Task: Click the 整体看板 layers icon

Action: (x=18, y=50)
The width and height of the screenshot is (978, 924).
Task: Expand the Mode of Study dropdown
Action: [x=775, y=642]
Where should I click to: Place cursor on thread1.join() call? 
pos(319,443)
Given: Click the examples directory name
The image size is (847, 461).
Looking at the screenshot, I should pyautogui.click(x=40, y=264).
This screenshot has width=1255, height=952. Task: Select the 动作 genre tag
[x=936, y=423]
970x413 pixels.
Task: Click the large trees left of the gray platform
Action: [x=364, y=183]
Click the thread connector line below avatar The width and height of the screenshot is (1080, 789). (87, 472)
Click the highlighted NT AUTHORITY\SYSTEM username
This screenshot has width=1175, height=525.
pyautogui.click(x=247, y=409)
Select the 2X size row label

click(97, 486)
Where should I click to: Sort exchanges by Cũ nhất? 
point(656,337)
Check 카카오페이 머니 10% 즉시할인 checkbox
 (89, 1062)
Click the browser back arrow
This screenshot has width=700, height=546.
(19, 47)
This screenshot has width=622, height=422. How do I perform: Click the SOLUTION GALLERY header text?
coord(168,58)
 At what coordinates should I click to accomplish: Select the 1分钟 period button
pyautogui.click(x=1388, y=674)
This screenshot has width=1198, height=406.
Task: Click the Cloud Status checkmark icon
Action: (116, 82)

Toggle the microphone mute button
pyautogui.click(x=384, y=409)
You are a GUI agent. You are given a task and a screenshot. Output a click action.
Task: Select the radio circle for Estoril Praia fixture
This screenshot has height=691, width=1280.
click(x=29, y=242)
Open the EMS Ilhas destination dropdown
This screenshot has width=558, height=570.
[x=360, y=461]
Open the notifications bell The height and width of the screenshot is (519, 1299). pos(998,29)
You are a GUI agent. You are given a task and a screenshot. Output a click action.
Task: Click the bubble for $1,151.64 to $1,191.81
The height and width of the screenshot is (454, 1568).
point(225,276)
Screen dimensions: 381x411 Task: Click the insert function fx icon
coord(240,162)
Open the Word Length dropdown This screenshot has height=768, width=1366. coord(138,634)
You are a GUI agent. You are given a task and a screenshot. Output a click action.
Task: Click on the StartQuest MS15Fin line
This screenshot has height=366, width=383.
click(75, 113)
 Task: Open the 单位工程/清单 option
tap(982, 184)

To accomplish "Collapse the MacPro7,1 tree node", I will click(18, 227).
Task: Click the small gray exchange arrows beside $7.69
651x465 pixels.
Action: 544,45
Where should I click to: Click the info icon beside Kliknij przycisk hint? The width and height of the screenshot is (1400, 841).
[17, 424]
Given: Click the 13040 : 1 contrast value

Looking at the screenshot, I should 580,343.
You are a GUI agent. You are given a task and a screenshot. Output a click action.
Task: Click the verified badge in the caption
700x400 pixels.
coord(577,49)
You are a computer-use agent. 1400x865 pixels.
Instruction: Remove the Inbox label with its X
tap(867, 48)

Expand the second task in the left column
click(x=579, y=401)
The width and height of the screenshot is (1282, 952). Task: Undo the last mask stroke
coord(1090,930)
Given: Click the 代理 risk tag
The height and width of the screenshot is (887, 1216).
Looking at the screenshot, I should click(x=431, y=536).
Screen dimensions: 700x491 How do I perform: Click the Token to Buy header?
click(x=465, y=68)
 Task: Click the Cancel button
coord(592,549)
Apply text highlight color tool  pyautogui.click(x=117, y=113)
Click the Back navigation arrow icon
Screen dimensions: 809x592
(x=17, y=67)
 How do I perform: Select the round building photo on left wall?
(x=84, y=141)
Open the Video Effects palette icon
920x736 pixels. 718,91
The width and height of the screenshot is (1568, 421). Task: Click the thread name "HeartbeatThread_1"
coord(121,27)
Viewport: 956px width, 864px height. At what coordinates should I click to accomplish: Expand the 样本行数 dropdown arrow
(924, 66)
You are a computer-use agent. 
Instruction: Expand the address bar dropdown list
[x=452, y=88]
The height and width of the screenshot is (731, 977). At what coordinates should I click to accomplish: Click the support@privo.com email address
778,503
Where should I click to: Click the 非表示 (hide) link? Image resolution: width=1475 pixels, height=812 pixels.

━━━━━━━━

:: What is required ::
Each line that holds the string "computer" is to be copied from the entries above.

:: Exercise response ::
You are a computer-use agent. 1400x865 pixels.
You are a computer-use agent. 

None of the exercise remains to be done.